* **WORK TO COMPLETE**:
Wherever the line that contains "Task: Click the image" falls, repeat it and the lines after it exactly until the records end, without any pictures.

Saved data entries:
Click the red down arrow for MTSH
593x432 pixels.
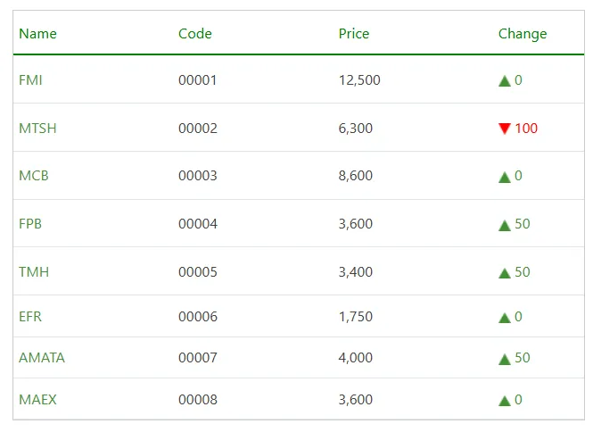click(505, 129)
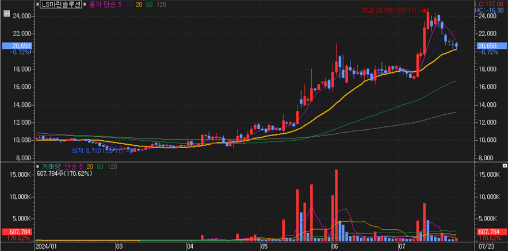Select the 2024/01 date on time axis
Image resolution: width=508 pixels, height=251 pixels.
(x=47, y=246)
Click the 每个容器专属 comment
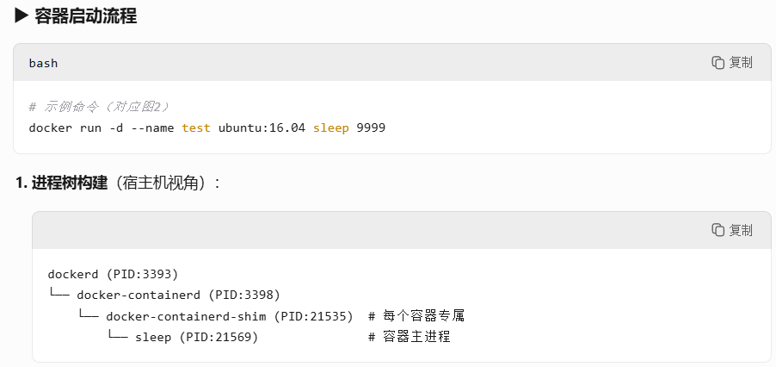Viewport: 776px width, 367px height. [x=416, y=316]
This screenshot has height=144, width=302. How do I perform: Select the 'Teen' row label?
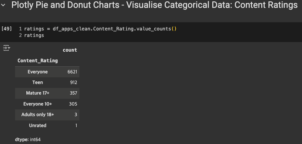pos(38,82)
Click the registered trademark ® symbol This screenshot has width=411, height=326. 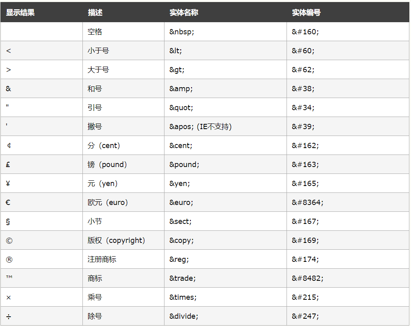9,259
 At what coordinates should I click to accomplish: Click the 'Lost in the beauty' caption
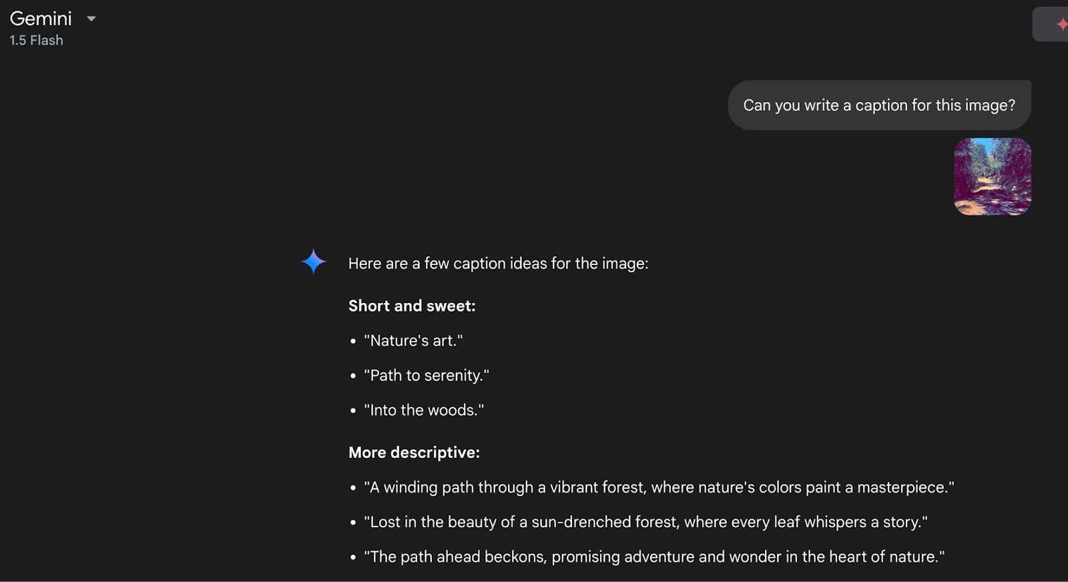645,523
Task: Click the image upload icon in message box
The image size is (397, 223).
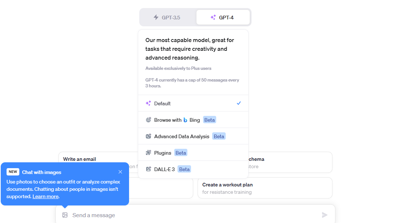Action: (65, 215)
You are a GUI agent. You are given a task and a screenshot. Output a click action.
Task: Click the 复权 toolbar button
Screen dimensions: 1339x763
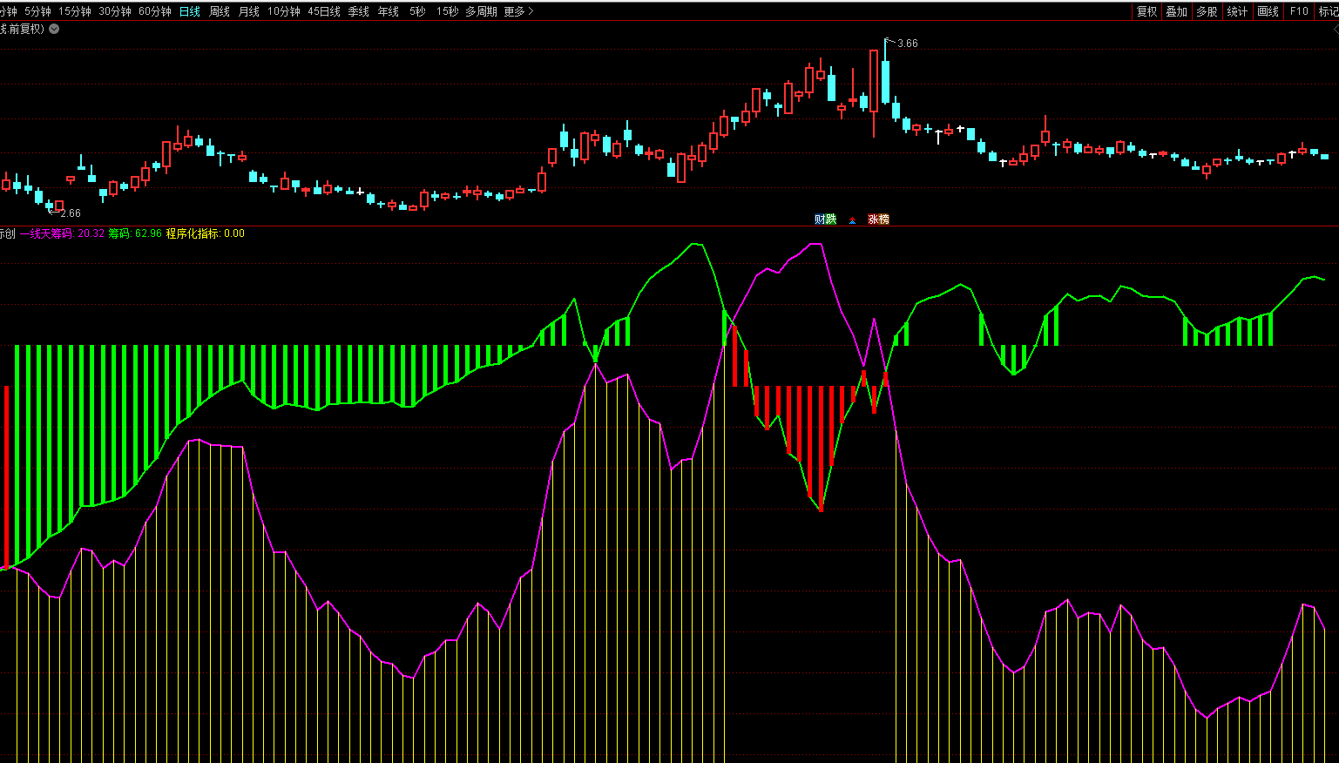click(1146, 11)
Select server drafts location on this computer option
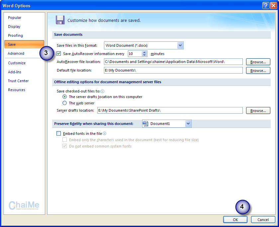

* **TASK RESULT**:
Task: Click the image upload icon in message box
The image size is (397, 223).
Action: (65, 215)
You are a GUI agent. You are given a task and a screenshot. Output a click action.
Task: Click the 复权 toolbar button
Screen dimensions: 1339x763
click(1146, 11)
Select server drafts location on this computer option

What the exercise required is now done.